_Task goal:_
Reproduce each line from the first in the data through the line that contains "Task: Start slideshow with the play icon" exactly; give nothing else.

━━━━━ Provided entries ━━━━━

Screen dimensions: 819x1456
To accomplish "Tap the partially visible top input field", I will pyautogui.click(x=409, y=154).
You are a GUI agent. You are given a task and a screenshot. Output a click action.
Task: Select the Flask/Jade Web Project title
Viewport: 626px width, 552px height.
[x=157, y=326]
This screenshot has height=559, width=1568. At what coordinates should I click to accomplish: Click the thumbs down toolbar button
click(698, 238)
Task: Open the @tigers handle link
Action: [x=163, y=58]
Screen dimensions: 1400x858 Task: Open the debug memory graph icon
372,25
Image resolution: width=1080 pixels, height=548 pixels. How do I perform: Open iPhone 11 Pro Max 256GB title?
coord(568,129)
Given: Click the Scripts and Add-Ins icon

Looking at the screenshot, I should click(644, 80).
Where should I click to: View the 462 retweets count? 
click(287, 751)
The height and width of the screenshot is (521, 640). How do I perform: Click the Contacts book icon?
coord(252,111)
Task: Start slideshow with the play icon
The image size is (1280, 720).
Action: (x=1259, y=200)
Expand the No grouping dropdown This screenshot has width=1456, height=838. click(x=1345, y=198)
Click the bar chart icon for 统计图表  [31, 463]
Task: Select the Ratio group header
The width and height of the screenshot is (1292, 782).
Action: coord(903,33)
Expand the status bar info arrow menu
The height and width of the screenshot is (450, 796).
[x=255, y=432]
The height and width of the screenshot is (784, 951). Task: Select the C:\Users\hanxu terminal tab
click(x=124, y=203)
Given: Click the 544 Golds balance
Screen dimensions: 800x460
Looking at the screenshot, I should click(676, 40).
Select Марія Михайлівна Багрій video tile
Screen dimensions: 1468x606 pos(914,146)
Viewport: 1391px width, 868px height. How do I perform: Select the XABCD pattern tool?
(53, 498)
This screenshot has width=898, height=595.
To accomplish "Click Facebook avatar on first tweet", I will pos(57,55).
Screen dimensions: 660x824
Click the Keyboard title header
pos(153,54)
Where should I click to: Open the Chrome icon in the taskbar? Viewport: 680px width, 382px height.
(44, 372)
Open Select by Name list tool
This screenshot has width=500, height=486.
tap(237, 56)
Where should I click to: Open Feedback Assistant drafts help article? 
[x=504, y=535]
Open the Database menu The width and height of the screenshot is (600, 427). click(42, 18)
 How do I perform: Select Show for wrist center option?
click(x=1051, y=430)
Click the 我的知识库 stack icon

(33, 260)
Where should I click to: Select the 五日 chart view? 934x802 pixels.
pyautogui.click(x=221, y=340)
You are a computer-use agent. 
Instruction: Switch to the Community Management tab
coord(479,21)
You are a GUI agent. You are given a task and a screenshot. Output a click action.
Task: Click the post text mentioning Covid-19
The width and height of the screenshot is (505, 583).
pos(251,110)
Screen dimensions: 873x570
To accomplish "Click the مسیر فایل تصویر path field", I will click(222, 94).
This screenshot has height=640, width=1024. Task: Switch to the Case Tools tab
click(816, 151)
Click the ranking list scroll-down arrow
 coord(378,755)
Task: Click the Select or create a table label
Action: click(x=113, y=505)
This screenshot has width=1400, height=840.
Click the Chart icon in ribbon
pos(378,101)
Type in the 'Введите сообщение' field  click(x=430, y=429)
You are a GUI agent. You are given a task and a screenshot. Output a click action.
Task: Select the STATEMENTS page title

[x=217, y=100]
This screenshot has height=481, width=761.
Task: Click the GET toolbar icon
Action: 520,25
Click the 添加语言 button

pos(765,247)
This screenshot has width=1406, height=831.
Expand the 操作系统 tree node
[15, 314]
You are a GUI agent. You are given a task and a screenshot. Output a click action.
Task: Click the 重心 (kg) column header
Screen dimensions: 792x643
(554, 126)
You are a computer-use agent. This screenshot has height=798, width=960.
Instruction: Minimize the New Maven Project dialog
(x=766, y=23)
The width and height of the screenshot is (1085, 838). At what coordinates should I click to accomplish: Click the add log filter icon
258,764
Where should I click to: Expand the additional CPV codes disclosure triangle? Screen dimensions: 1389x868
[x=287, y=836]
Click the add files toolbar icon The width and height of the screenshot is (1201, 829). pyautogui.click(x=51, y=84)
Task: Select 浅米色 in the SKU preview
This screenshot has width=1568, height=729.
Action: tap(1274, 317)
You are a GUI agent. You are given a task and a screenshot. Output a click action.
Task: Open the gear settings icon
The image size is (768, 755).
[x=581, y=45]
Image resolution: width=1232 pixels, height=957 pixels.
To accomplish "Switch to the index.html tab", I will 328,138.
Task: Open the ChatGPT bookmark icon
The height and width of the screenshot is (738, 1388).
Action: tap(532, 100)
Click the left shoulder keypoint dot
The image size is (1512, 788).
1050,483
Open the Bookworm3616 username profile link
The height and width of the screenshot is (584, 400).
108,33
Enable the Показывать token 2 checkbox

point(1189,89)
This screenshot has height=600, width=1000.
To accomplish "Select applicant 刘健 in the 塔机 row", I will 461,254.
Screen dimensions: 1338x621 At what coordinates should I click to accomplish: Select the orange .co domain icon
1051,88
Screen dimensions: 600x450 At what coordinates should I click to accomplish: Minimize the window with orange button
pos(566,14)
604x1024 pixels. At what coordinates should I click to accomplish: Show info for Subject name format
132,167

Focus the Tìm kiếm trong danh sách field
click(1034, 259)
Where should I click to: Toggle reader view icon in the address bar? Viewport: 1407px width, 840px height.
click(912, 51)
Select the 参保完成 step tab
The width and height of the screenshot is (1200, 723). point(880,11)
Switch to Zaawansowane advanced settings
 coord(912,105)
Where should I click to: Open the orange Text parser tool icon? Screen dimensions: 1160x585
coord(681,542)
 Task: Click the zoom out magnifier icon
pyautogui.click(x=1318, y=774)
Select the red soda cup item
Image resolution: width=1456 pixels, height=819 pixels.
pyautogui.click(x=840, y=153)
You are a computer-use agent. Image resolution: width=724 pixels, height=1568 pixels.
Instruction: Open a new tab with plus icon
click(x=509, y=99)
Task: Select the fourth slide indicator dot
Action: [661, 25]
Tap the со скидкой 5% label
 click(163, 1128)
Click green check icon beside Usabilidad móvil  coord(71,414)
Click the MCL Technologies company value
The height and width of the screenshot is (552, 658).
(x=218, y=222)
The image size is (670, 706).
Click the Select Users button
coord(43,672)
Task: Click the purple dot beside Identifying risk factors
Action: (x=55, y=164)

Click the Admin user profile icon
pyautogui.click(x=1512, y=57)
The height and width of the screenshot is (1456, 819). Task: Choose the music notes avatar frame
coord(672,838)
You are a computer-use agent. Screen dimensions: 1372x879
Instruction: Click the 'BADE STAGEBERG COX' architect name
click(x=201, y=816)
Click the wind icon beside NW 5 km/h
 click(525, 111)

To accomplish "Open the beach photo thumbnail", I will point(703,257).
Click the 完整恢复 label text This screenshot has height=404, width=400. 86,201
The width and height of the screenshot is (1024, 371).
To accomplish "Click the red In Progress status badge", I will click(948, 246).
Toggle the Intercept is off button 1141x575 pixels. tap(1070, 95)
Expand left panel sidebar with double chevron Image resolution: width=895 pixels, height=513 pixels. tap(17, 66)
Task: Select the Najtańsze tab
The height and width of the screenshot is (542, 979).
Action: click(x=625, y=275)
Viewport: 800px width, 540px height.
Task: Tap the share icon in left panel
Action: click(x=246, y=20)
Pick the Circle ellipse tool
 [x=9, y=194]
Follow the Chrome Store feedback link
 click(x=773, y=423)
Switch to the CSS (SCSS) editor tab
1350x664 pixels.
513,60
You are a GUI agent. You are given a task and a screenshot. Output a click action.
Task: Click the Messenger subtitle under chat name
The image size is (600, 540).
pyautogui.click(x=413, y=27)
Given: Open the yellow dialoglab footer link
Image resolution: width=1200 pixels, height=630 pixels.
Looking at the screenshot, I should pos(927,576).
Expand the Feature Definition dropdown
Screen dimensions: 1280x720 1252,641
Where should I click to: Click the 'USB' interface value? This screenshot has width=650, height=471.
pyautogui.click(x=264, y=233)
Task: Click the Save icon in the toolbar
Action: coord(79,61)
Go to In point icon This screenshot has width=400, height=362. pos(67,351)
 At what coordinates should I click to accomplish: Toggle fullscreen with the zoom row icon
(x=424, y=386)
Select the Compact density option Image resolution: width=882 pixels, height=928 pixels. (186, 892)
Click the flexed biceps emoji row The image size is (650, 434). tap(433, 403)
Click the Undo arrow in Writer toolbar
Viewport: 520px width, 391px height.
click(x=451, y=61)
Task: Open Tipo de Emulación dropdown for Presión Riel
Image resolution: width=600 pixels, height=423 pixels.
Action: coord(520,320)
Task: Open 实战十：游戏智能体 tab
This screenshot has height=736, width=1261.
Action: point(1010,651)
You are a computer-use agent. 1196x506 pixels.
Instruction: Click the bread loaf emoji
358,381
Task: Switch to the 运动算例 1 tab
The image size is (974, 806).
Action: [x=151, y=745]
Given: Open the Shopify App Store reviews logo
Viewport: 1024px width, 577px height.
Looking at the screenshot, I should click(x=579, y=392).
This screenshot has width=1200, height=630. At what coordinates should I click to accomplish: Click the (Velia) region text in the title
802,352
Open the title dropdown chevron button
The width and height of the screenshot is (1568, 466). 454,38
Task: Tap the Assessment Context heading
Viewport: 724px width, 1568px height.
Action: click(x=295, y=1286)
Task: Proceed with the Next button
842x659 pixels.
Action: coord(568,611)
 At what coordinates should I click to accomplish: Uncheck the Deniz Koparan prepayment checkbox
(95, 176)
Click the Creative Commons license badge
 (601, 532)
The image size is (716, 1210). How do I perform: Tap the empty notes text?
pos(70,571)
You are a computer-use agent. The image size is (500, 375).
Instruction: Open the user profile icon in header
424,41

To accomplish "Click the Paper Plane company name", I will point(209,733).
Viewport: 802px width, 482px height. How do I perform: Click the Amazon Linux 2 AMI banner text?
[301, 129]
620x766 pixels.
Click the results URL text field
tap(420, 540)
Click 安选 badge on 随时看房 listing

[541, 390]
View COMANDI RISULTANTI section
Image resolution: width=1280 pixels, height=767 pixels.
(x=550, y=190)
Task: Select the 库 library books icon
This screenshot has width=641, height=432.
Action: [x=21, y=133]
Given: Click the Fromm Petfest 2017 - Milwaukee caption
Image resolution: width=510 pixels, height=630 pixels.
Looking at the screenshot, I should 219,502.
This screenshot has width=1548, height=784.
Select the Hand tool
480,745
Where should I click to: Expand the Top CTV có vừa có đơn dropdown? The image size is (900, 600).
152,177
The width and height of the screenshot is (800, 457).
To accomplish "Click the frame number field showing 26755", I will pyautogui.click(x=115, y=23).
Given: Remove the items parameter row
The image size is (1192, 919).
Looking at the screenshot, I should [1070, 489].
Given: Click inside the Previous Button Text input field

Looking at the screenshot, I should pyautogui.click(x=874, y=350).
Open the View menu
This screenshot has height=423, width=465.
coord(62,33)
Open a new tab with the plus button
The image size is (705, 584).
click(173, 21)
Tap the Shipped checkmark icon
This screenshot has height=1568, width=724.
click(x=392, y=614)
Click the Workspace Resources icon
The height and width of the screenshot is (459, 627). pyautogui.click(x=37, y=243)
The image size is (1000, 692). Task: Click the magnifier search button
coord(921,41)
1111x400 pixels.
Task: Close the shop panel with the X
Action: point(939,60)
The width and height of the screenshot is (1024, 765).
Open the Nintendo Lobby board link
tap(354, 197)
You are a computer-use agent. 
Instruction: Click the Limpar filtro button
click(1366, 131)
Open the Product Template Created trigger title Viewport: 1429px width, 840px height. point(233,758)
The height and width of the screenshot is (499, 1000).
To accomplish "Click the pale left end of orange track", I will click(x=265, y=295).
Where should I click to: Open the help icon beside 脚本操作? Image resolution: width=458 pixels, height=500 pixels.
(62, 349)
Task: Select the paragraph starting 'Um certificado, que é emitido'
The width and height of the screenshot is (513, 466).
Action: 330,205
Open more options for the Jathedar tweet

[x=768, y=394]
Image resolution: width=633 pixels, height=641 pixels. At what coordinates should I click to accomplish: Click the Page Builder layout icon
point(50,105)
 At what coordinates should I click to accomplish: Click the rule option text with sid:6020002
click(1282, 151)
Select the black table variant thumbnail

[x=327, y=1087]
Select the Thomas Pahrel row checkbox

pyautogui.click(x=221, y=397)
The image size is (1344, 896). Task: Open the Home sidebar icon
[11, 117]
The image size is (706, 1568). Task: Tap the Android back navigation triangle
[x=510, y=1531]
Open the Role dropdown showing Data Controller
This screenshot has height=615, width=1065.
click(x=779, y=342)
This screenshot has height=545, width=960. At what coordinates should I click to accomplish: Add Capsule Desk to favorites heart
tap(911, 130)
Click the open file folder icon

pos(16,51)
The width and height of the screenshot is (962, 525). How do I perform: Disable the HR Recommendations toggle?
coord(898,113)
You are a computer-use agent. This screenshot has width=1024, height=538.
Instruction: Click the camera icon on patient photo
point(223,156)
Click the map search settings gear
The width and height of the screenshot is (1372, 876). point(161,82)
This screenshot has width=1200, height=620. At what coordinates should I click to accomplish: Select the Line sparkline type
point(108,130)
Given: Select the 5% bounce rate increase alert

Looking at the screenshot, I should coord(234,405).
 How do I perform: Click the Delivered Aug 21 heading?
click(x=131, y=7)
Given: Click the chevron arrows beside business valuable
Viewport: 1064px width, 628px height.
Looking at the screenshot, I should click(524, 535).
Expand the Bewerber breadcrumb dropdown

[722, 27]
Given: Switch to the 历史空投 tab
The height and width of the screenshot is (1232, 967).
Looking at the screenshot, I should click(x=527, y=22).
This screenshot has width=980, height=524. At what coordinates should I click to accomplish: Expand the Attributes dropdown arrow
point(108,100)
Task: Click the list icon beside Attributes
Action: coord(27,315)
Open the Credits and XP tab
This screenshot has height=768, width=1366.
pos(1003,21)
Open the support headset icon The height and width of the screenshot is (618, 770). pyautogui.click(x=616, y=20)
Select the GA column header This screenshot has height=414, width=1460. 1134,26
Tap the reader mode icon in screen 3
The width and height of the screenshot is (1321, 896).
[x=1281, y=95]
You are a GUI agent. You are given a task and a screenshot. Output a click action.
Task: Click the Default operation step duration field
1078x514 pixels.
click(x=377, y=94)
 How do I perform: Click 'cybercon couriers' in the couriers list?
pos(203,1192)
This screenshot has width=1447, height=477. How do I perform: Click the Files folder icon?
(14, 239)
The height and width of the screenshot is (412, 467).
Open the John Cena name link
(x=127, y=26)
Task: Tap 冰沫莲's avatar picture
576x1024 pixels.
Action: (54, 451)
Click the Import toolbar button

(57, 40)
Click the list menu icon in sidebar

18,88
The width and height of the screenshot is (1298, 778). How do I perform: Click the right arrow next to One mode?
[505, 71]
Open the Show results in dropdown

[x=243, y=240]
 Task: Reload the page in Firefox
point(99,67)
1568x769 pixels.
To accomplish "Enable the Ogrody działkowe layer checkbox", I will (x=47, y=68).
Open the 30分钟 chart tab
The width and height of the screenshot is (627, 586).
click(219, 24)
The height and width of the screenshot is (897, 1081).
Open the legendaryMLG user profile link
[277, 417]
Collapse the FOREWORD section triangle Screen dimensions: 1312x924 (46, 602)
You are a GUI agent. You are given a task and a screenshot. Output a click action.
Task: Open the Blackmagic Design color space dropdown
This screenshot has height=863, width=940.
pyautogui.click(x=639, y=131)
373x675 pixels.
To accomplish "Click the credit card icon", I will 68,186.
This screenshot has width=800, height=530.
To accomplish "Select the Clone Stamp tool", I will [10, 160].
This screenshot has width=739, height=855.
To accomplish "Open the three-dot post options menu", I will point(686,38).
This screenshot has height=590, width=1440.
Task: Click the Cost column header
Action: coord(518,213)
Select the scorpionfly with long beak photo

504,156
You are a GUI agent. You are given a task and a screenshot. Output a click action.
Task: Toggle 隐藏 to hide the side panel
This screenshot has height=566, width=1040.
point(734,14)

━━━━━

_Answer to the problem:_
Screen dimensions: 819x1456
To accomplish "Tap the partially visible top input field", I will pyautogui.click(x=409, y=154).
You are a GUI agent. You are given a task and a screenshot. Output a click action.
Task: Select the Flask/Jade Web Project title
Viewport: 626px width, 552px height.
[x=157, y=326]
This screenshot has height=559, width=1568. At what coordinates should I click to accomplish: Click the thumbs down toolbar button
click(698, 238)
Task: Open the @tigers handle link
Action: [x=163, y=58]
Screen dimensions: 1400x858 Task: Open the debug memory graph icon
372,25
Image resolution: width=1080 pixels, height=548 pixels. How do I perform: Open iPhone 11 Pro Max 256GB title?
coord(568,129)
Given: Click the Scripts and Add-Ins icon

Looking at the screenshot, I should click(644, 80).
Where should I click to: View the 462 retweets count? 
click(287, 751)
The height and width of the screenshot is (521, 640). How do I perform: Click the Contacts book icon?
coord(252,111)
Task: Start slideshow with the play icon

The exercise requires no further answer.